Collected data entries

####

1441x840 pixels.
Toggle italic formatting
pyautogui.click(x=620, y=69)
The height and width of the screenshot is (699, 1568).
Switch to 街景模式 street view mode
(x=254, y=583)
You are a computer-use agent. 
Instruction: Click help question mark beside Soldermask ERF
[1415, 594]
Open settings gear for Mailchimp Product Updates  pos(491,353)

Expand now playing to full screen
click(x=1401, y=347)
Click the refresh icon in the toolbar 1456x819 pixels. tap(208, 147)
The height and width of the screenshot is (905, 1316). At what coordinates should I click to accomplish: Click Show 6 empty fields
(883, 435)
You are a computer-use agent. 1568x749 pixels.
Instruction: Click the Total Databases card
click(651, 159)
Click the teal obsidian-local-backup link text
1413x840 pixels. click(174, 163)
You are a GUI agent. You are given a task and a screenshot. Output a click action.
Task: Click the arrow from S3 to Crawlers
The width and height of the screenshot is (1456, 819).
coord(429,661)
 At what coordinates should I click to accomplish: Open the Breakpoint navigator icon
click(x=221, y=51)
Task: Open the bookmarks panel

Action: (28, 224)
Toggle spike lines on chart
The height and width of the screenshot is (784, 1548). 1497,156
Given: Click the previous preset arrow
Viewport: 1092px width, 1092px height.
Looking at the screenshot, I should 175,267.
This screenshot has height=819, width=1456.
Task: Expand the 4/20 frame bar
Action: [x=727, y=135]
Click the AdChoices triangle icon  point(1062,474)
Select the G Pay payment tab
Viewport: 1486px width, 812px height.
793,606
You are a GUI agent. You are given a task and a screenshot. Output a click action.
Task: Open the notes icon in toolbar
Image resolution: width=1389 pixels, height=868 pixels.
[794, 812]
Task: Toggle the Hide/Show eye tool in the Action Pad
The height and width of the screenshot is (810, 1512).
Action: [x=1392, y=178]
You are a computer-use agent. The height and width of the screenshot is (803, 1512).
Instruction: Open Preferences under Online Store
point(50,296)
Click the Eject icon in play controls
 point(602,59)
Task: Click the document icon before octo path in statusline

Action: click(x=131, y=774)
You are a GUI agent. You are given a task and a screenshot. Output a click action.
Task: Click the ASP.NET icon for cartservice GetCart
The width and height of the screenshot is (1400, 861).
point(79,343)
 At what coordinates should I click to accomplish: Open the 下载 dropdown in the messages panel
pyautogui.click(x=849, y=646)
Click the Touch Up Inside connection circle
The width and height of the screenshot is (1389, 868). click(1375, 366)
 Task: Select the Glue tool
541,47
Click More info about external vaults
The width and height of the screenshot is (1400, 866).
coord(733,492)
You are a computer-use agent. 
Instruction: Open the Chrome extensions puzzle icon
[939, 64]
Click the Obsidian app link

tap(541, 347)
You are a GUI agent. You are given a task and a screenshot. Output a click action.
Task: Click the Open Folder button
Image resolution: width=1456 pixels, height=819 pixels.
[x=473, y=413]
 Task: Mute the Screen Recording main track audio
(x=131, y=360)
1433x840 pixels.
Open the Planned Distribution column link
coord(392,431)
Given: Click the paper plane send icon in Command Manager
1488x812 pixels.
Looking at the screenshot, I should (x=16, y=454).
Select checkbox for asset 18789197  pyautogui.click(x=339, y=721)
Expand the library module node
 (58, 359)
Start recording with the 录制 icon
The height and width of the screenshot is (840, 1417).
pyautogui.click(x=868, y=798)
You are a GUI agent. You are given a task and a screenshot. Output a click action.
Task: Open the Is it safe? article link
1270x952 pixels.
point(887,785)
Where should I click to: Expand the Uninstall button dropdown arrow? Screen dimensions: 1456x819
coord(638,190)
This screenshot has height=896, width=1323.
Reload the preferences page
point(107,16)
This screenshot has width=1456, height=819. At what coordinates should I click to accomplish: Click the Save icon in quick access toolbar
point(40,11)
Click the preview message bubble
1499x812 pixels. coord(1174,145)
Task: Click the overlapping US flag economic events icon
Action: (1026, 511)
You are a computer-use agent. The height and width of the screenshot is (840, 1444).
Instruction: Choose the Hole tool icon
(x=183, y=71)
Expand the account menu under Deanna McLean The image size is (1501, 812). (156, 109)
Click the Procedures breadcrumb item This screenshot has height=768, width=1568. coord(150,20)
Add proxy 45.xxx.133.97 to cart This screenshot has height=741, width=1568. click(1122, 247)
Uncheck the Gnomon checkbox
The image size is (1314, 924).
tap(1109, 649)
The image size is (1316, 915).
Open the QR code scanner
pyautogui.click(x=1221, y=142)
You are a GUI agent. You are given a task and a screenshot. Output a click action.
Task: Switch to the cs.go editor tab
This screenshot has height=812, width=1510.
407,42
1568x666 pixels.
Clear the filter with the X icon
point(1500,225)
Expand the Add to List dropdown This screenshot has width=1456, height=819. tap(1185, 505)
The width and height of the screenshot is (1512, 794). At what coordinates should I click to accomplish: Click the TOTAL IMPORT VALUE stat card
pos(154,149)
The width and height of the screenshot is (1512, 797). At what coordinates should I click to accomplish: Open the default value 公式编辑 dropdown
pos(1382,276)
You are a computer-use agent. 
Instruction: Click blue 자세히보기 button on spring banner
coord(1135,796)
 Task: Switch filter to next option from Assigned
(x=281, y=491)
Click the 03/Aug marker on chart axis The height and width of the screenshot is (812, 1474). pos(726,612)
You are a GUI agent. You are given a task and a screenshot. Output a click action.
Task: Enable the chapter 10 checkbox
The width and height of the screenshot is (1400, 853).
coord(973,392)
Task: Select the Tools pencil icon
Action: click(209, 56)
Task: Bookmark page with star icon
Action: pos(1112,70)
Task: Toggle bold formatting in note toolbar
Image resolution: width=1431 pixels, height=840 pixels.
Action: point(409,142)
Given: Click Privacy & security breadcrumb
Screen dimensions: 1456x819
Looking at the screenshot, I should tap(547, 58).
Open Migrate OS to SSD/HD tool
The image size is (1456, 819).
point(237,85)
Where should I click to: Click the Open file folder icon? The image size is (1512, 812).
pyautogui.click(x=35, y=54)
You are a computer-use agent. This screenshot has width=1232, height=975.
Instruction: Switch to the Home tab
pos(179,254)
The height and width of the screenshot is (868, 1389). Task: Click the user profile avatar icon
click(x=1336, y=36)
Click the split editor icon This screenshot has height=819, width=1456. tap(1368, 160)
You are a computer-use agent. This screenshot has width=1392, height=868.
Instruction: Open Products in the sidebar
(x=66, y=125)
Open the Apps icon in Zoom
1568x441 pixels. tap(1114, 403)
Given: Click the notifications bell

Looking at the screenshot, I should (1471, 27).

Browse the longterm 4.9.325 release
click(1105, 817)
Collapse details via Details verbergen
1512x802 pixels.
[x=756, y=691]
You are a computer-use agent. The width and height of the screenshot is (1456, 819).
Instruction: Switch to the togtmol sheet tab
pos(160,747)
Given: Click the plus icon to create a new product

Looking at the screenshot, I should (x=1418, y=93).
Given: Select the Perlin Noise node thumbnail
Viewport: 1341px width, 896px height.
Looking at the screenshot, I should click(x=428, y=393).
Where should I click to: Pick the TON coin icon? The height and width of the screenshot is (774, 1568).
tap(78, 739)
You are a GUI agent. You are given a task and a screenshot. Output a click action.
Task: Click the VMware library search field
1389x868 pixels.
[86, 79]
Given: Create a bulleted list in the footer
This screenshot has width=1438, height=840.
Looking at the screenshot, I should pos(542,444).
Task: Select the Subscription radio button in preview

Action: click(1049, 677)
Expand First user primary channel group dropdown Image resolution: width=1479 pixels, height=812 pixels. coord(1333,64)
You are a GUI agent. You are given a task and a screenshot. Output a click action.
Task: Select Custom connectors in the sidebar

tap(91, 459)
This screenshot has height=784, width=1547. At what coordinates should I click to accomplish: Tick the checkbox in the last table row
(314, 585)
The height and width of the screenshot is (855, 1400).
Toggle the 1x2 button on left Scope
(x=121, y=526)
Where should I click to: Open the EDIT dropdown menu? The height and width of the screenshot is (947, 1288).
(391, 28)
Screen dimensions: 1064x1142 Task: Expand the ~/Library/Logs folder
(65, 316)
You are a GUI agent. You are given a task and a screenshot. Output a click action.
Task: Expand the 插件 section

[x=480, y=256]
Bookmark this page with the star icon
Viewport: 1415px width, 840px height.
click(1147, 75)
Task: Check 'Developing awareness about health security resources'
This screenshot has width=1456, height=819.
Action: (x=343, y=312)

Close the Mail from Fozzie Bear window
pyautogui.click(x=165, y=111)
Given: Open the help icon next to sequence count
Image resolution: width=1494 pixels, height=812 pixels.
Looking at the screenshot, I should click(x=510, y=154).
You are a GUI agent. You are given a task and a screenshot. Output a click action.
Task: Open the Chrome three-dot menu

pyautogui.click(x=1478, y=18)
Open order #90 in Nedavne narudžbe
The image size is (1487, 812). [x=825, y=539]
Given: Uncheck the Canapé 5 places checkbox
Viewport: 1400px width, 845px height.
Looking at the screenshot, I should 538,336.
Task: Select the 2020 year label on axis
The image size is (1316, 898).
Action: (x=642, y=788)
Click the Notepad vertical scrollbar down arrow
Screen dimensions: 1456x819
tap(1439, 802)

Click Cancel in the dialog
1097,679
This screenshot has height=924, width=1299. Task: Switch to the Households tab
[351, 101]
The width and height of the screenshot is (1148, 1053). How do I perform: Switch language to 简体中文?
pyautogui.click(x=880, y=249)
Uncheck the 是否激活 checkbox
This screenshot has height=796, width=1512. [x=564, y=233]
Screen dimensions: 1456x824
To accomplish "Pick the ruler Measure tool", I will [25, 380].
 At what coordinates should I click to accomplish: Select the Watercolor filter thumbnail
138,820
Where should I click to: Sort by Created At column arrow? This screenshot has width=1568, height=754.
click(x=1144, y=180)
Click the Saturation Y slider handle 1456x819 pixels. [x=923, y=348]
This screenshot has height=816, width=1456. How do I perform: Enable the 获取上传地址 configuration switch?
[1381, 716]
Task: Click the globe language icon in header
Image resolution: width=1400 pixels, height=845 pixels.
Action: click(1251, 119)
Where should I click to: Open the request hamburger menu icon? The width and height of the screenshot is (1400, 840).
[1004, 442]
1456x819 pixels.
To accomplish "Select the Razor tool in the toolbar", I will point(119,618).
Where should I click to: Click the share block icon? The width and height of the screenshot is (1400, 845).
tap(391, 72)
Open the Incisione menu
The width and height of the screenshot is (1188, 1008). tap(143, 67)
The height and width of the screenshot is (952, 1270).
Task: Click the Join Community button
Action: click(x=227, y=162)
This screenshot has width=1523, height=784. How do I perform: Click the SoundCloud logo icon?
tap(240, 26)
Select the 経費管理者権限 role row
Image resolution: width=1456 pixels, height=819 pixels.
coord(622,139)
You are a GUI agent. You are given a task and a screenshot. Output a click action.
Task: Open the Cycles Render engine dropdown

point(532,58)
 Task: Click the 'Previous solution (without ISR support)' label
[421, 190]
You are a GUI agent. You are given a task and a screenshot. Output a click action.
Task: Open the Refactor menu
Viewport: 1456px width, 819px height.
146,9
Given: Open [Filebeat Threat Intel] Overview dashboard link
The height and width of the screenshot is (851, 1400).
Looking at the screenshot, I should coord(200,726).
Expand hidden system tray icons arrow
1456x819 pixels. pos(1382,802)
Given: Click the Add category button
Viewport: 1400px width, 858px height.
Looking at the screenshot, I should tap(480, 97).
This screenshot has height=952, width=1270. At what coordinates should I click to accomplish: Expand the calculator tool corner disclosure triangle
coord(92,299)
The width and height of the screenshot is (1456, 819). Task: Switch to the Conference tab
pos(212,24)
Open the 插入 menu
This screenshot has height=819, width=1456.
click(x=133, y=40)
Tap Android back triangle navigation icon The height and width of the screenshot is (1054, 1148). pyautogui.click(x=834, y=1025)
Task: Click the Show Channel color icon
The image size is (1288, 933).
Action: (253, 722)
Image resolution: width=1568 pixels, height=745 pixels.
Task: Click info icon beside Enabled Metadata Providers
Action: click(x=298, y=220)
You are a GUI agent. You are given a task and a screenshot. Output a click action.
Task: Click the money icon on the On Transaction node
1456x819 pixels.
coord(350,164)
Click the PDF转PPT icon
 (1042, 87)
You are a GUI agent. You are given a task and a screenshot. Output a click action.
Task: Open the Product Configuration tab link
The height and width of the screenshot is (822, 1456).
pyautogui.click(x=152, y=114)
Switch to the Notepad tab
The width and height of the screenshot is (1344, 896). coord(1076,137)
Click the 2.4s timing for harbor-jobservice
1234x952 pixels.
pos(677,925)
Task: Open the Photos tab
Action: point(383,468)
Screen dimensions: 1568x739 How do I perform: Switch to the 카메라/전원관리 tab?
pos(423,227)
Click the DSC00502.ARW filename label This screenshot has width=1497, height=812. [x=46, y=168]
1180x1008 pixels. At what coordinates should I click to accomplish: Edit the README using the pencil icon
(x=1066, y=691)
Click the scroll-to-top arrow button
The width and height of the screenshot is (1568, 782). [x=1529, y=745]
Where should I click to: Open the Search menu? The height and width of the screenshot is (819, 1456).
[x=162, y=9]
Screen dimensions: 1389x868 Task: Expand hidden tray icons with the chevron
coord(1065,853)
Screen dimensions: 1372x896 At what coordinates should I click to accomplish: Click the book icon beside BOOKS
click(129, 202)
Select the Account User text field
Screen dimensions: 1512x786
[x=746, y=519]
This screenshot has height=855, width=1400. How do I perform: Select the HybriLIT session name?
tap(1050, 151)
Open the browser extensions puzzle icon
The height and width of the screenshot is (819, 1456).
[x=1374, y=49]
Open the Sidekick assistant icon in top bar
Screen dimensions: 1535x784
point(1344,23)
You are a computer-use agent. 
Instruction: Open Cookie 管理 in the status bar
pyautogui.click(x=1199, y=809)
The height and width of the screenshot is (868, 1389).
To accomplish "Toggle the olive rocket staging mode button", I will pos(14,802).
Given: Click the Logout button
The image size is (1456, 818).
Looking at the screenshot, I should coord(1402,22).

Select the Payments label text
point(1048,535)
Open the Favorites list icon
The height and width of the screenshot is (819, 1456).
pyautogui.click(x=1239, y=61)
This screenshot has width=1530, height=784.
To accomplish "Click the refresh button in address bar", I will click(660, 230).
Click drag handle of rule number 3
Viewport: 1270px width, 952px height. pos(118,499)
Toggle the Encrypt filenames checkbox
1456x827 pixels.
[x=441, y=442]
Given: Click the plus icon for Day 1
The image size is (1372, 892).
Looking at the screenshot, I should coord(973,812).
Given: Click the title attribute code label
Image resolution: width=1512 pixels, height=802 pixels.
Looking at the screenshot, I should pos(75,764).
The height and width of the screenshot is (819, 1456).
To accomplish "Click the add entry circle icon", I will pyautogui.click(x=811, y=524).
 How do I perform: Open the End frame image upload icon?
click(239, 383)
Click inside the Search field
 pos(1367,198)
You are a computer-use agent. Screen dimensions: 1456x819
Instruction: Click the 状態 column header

####

> [Exercise] Taking the entries above, restate exactly those lines that fall between the line with "Expand hidden system tray icons arrow" and the line with "Open the 插入 menu", keeping both of those lines too.

> [Solved exercise]
Expand hidden system tray icons arrow
1456x819 pixels. pos(1382,802)
Given: Click the Add category button
Viewport: 1400px width, 858px height.
Looking at the screenshot, I should tap(480, 97).
This screenshot has height=952, width=1270. At what coordinates should I click to accomplish: Expand the calculator tool corner disclosure triangle
coord(92,299)
The width and height of the screenshot is (1456, 819). Task: Switch to the Conference tab
pos(212,24)
Open the 插入 menu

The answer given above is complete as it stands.